# Another slot-in ND Filter product in development



## ahsanford (Nov 17, 2014)

Hey all,

I caught this story doing the rounds on PetaPixel and SLR lounge:
http://www.slrlounge.com/lightswitch-tries-change-nd-filter-game/

Watch the video. Besides being a wretched sales pitch (zero details on filter size or reasons why this is better than anything else), this idea appears to be an alternative for the Lee SW150 holder, which is made for non-front-threaded lenses like the Nikon 14-24. It has the added upside of automagically not needing any threading or assembly -- it's a pretty simple one-piece push-on usage.

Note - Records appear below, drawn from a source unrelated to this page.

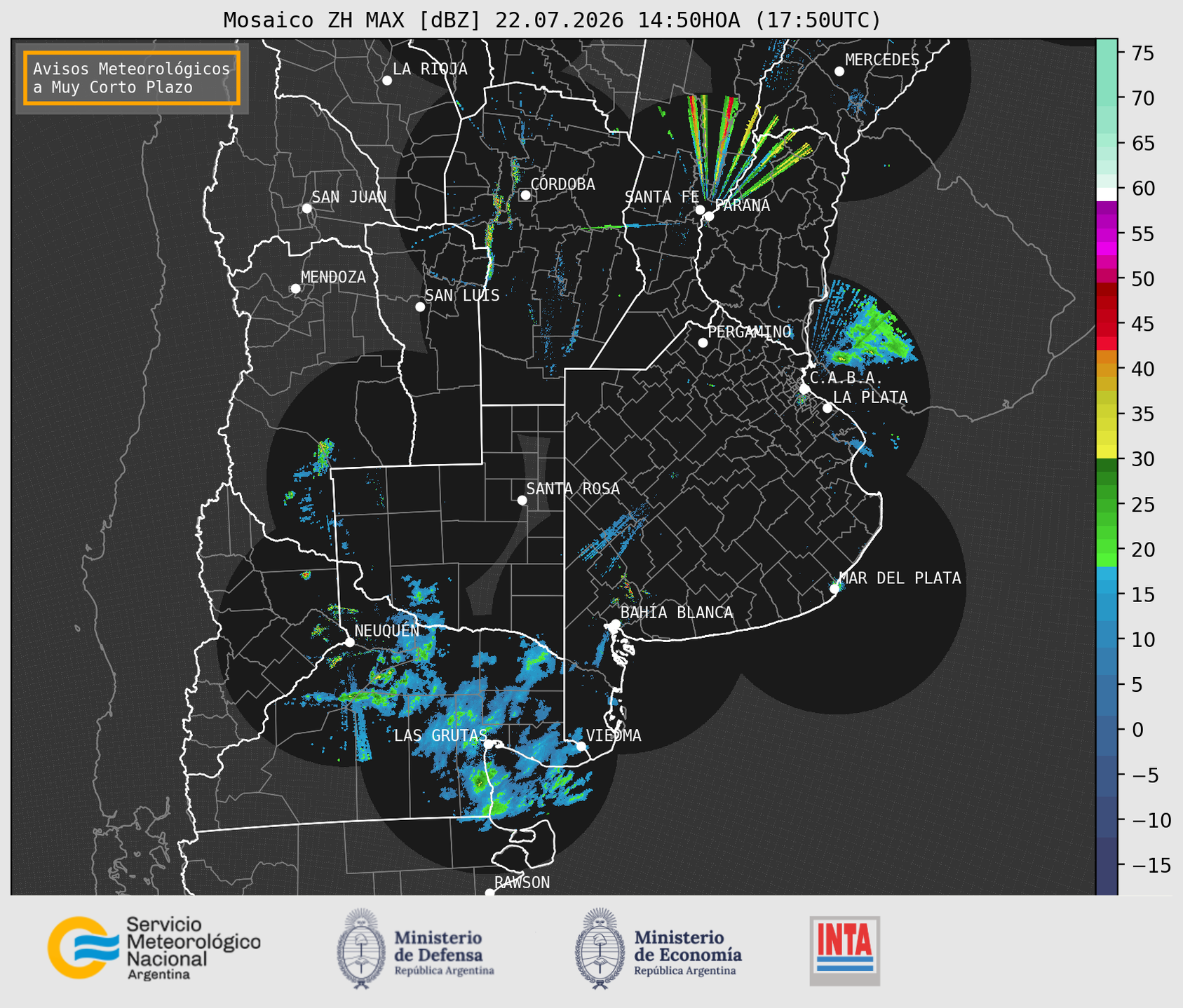The image size is (1183, 1008).
Task: Click the INTA logo
Action: point(845,951)
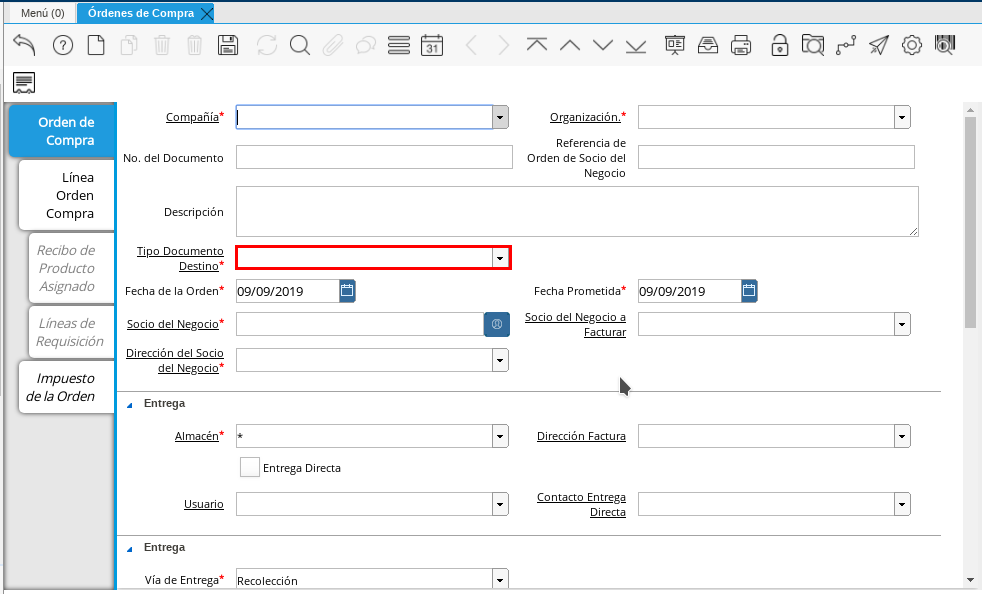Save the record with the floppy disk icon

[x=228, y=45]
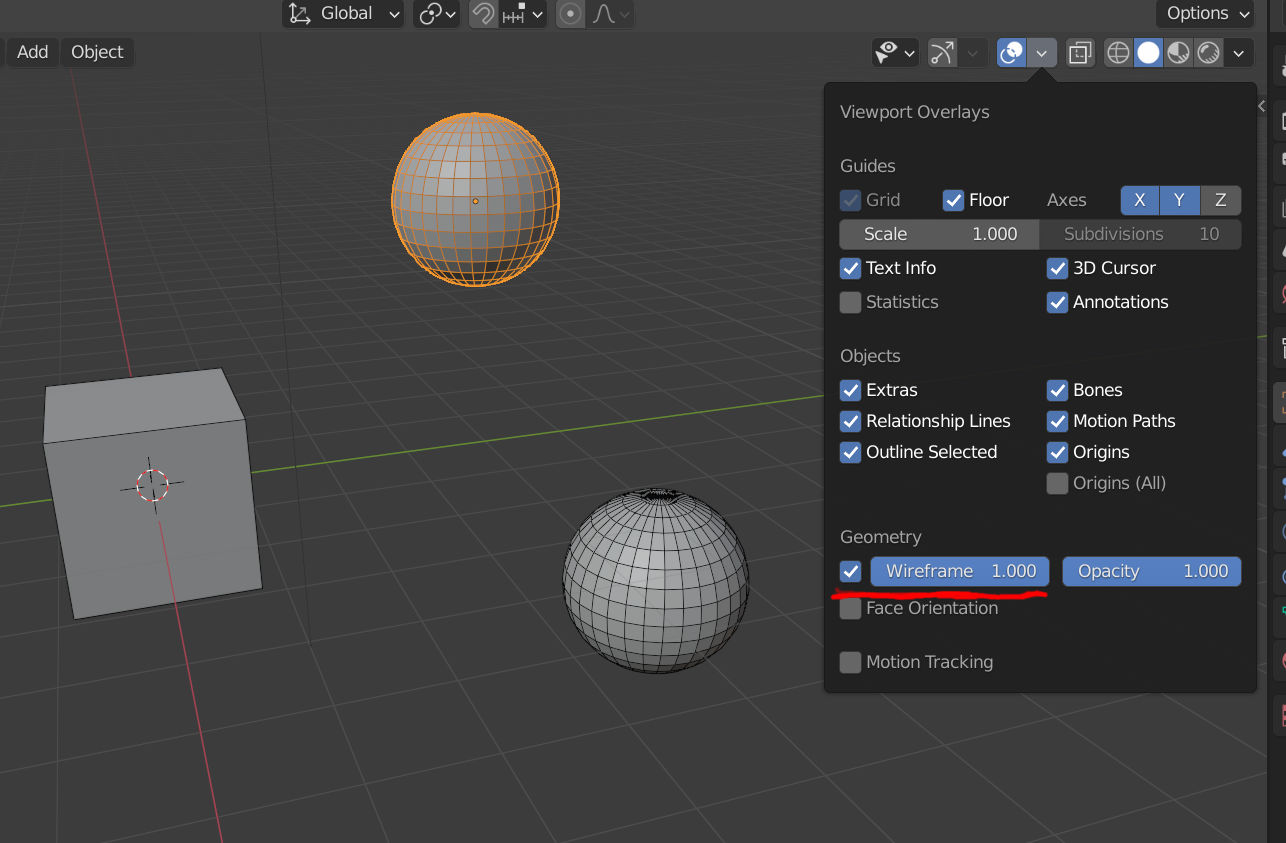Switch to rendered shading mode
Screen dimensions: 1286x843
pyautogui.click(x=1207, y=52)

Commenters on the stories are calling BS over a $265 asking price for_ just the holder_, but upon further review, the Lee SW150 holder is a solid $400 in comparison (I had no idea!).

I'm a happy Lee 100mm (standard/foundation) user and am invested in that setup. So this new product certainly isn't for me. But I was curious what I'm missing with this idea -- what (besides the push-on use, which I am _not_ convinced is a net positive thing) is the point of this system, and what might it offer over the Lee SW150 or Wonderpana setups?

- A


----------



## Khnnielsen (Nov 17, 2014)

I don't get it either. It's basicly a clip-on mattebox without barndoors/flags. It's also made out of what seem to be some kind of nylon-like materiel, which make the $265 price seem a litte excessive. 

Genustech make one for $180, which does the same except it only got one rotatable filter tray - but then you could actually use it as a mattebox.


----------



## MARKOE PHOTOE (Nov 17, 2014)

I saw this too on Kickstarter or Indiegogo and wondered why this expensive set up is any better than others. 

If you need to impress the market, start at an affordable level. The holders, from what I can tell, appear to be a 3D printed project that can be produced for pennies per piece after the 3D program is designed. That said, there were no real details in the video to substantiate such a cost and why his system was a better ND system than the competition.

And, oh great, another bag to sling over the shoulder. Portability is not an asset with this system.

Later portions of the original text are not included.